O Programa de Autogestão da Moradia visa empoderar famílias de baixa renda, permitindo que elas assumam o controle do processo de construção habitacional. Autogestão é um modelo onde as famílias, organizadas em associações ou cooperativas, assumem o controle da construção de suas moradias, gerenciando o projeto, os recursos e a execução da obra. Este programa será financiado pelos recursos associados aos demais programas de fomento à moradia ou reforma. A meta central do Programa de Autogestão é a realização de 200 unidades habitacionais por ano.

  1. Reversão de Imóveis Abandonados para Habitação de Interesse Social

Imóveis públicos abandonados devem ser imediatamente revertidos para Habitação de Interesse Social, por meio de programas de produção ou reforma. O primeiro passo é a demarcação desses imóveis como Áreas de Especial Interesse Social de Vazios (AEIS 2).

Metas do PMHIS:

  • Demarcação: Mapear e demarcar todos os imóveis municipais subutilizados como AEIS 2 até o final do primeiro ano de vigência do PMHIS.
  • Produção: Reverter e construir, nessas áreas, 100 unidades habitacionais por ano.
  • Mapeamento Amplo: Mapear e indicar os imóveis abandonados de propriedade privada ou de outros entes federativos até o final do segundo ano de vigência do PMHIS.
  1. Mapeamento Integral das Áreas de Especial Interesse Social (AEIS)

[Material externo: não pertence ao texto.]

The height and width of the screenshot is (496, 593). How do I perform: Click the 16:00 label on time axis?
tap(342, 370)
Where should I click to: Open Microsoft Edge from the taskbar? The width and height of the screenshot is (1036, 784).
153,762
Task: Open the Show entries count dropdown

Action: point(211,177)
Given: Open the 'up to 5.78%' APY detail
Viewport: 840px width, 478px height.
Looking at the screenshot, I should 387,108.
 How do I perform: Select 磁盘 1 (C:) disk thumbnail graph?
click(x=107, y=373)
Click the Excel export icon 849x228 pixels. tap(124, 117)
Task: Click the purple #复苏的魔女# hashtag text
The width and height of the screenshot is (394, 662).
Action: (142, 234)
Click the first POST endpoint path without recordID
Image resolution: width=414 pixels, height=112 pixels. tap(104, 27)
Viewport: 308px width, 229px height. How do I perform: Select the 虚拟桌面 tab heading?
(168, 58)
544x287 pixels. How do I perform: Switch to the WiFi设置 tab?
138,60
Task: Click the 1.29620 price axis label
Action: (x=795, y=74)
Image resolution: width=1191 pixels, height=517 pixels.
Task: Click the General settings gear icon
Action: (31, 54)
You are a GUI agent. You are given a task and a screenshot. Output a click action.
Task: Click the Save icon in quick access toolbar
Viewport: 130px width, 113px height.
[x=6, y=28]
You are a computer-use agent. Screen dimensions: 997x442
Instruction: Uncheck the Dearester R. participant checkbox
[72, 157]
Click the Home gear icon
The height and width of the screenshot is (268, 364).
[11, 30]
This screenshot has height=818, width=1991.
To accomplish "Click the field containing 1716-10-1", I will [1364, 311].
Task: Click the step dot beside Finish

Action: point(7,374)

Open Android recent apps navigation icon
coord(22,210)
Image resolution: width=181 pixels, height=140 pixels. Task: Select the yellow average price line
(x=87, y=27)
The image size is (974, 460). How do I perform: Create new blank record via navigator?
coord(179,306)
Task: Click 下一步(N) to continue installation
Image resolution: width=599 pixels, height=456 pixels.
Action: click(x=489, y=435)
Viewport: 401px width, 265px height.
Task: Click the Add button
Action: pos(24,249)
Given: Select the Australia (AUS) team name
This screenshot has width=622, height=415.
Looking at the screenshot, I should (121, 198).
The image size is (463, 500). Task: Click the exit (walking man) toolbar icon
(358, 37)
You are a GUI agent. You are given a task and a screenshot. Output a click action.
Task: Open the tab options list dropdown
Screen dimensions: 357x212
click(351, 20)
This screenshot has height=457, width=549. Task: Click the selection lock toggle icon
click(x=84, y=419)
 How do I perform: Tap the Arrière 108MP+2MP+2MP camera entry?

É imprescindível a definição e o mapeamento integral de todas as modalidades de AEIS no município (AEIS 1, AEIS 2 e AEIS 3).

Meta: Concluir o mapeamento de todas as AEIS até o final do primeiro ano de vigência do PMHIS.

O processo deve incorporar a avaliação de todas as propostas de AEIS apresentadas durante a elaboração do PMHIS.

  1. Regularização Fundiária Plena e Urbanização

Garantir que a urbanização seja realizada, respeitando o princípio da não remoção consolidado na Lei Orgânica do Município, bem como no Plano Diretor do município, consolidando o direito à moradia através da regularização fundiária plena. 

  1. Estimular a Utilização do Termo Territorial Coletivo (TTC) no Município

O Termo Territorial Coletivo (TTC) é um instrumento previsto no Plano Diretor, que visa garantir segurança da posse às comunidades e preservar um estoque habitacional acessível. O município deve estimular a utilização do TTC na cidade, facilitando sua adoção em processo de regularização fundiária e em novos empreendimentos habitacionais, adotando a meta de implementação de um TTC a cada dois anos da vigência do PMHIS.